The same essence, let’s call it Toby, the first puppy we meet in A Dog’s Purpose, gets a series of human masters through both books. The people soon enough are linked. Toby has a variety of tasks, well, purposes along the way, aiding the good people.
The recitation should stop there, partly to not give away plot but to emphasize these adventures are not as a child might understand them but adults. The cheery book jacket may indicate a youth volume, but it’s for grown-ups. Still, children would appreciate the novel.

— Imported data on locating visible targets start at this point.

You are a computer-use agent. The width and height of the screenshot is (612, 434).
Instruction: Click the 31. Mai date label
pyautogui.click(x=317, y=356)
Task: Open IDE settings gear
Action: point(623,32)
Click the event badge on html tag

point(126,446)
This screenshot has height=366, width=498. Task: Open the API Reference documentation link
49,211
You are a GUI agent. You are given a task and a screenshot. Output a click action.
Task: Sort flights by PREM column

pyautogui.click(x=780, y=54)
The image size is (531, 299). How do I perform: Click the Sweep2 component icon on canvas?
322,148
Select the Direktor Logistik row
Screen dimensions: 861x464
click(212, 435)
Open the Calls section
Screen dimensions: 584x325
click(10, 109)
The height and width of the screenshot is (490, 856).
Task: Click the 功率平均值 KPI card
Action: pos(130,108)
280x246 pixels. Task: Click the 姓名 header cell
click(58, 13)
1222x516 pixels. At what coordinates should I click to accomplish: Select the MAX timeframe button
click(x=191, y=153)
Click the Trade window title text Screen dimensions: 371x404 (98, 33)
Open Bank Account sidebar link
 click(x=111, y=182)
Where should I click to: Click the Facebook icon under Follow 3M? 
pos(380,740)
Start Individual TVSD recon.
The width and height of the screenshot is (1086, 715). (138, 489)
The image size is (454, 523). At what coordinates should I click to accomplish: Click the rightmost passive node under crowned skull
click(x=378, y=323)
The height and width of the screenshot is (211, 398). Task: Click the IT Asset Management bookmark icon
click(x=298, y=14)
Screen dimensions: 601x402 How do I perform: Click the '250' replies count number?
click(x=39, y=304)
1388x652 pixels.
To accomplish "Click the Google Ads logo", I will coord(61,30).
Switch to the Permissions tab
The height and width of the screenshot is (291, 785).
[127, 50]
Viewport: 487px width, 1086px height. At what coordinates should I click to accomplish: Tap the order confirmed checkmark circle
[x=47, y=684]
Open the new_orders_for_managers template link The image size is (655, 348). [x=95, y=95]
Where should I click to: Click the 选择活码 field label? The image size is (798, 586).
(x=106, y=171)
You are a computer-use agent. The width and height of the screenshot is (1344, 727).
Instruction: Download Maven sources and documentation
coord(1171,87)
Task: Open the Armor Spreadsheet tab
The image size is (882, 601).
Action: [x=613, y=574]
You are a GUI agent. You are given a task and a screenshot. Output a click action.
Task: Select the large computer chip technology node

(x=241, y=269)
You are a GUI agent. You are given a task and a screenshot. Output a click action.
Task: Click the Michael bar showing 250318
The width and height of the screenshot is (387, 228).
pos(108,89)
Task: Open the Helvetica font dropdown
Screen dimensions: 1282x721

Cameron uses his reincarnation device not just to tell the story of CJ, the sole human hero in the sequel A Dog’s Journey, but to show human drama from a unique perspective, about 5-15 inches from the ground, depending on which incarnation we’re at in the course of the book.
I can’t explain why this series made me shout. I keep my emotions in check with a Michael Chabon or a Jennifer Egan. And I can’t put Cameron at their level of storytelling. He is likely capable of it, but that’s not his intent in these two books, not complexity and ambiguity and commentary on contemporary Western culture like these folks. Cameron drives straight toward love and whatever its opposite might be.
It’s not hate, he indicates. Antipathy? Disgust? Scorn? “Dis-love” might often approach fear as a word. When people in his books dis-love dogs enough to hurt them, or maybe not rescue them, it’s not hate. It’s complex.
And the contrast between the two is something to yell about.
Cameron, who has spent most of his writing career as a successful humor columnist, keeps the reader’s attention, builds and sustains suspense, drops in true surprises that fit the narrative, and creates characters about whom the reader cares deeply. Deeply enough to scream at or scream over. And occasionally makes the reader tear up.
A Dog’s Journey stands on its own but I recommend reading A Dog’s Purpose first. You will never look at your dog — or in my home dogs as well as cats — the same. All the same, I look forward to Cameron’s next novel and hope he moves on to a human protagonist. He needs to develop, and I don’t think he can take or should the dog motif further, except perhaps in a screenplay adaption. That I’d love to see.
Besides, I don’t think I can take the heartache of following Toby through a third set of breeds, adventures, and ignorant or cruel humans along one side and fallible yet loving humans on the other.